Macro Insights: Energy crisis boosts carbon prices, for now

CREDITS: Carbon allowance (EUA) prices in the European Union emissions trading scheme (ETS) soared near 30% in a month. These CarbonEmissions briefly traded over the symbolic EUR100/tonne for the first time ever. This also boosted the KraneShares Global Carbon ETF (KRBN), which is 63% invested in the EU scheme. This has been driven by soaring local natural gas prices (see chart). This pushed more utilities to switch generation to carbon-heavier coal. Which has resulted in higher emissions and demand for permits. The longer term ETS market development, and price outlook, is clear. But we see room for some caution in the short term.

CAUTION: High ETS prices may be curbed by 1) lower industrial production and allowance demand as recession looms. Or even sale of surplus allowances from shutdown businesses. 2) The return of full EUA auction volumes after their seasonal 50% August fall. 3) A stabilization of gas generation demand as winter storage targets are met. 4) Overhang of a sale of €20 billion allowances under RePowerEU plan.
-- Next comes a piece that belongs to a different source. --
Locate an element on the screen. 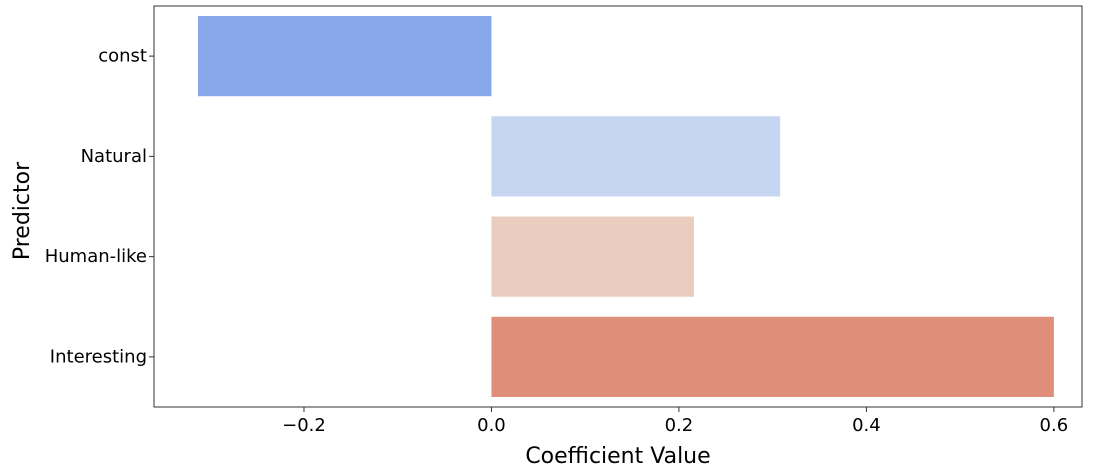 The width and height of the screenshot is (1110, 468). y-axis-title: Predictor is located at coordinates (22, 210).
This funds the cutting of energy dependence on Russia.

DEVELOPMENT: EU leads the world in developing its carbon pricing market. Plans are afoot to 1) expand the system to new sectors, like shipping. 2) Raise the emissions reduction target to over 60%. 3) Introduce a border adjustment tax, effectively globalizing Europe’s carbon price. A deal is possible here by the next CO27 conference, in Egypt, November 6-18. Meanwhile, the world’s biggest (three times the EU scheme) and newest carbon market, in China, is set to expand. To add heavy industry and manufacturing sectors to the scheme launched last year.